About this task.
Each line of the records is to be copied verbatim.

Given data.
::::::::
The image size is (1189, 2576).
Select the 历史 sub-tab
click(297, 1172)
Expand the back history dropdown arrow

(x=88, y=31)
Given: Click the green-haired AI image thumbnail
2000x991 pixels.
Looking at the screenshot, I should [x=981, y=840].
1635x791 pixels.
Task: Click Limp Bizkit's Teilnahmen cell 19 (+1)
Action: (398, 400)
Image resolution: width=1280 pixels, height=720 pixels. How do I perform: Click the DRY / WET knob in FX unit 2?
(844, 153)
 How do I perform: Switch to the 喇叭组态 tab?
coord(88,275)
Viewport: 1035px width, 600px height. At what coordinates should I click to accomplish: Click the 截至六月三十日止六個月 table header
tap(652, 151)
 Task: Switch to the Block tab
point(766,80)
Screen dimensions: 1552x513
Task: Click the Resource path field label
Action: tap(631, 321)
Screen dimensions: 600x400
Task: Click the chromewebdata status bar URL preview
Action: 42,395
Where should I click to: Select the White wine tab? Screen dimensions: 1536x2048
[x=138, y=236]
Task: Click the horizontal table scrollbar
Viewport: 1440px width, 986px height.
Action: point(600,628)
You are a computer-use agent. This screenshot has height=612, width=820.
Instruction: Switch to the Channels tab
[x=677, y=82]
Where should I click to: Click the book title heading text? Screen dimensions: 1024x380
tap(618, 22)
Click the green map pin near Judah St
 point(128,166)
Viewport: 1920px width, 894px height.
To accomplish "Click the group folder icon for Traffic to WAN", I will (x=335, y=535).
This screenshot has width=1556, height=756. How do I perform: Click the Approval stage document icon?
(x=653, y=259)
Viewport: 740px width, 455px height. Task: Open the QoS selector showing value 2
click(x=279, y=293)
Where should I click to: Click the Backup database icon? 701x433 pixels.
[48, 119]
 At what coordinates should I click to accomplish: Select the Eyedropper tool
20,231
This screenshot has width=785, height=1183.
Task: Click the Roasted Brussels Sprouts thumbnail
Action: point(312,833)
::::::::
Task output.
The image size is (1189, 2576).
Select the 历史 sub-tab
click(297, 1172)
Expand the back history dropdown arrow

(x=88, y=31)
Given: Click the green-haired AI image thumbnail
2000x991 pixels.
Looking at the screenshot, I should [x=981, y=840].
1635x791 pixels.
Task: Click Limp Bizkit's Teilnahmen cell 19 (+1)
Action: (398, 400)
Image resolution: width=1280 pixels, height=720 pixels. How do I perform: Click the DRY / WET knob in FX unit 2?
(844, 153)
 How do I perform: Switch to the 喇叭组态 tab?
coord(88,275)
Viewport: 1035px width, 600px height. At what coordinates should I click to accomplish: Click the 截至六月三十日止六個月 table header
tap(652, 151)
 Task: Switch to the Block tab
point(766,80)
Screen dimensions: 1552x513
Task: Click the Resource path field label
Action: tap(631, 321)
Screen dimensions: 600x400
Task: Click the chromewebdata status bar URL preview
Action: 42,395
Where should I click to: Select the White wine tab? Screen dimensions: 1536x2048
[x=138, y=236]
Task: Click the horizontal table scrollbar
Viewport: 1440px width, 986px height.
Action: point(600,628)
You are a computer-use agent. This screenshot has height=612, width=820.
Instruction: Switch to the Channels tab
[x=677, y=82]
Where should I click to: Click the book title heading text? Screen dimensions: 1024x380
tap(618, 22)
Click the green map pin near Judah St
 point(128,166)
Viewport: 1920px width, 894px height.
To accomplish "Click the group folder icon for Traffic to WAN", I will (x=335, y=535).
This screenshot has width=1556, height=756. How do I perform: Click the Approval stage document icon?
(x=653, y=259)
Viewport: 740px width, 455px height. Task: Open the QoS selector showing value 2
click(x=279, y=293)
Where should I click to: Click the Backup database icon? 701x433 pixels.
[48, 119]
 At what coordinates should I click to accomplish: Select the Eyedropper tool
20,231
This screenshot has width=785, height=1183.
Task: Click the Roasted Brussels Sprouts thumbnail
Action: point(312,833)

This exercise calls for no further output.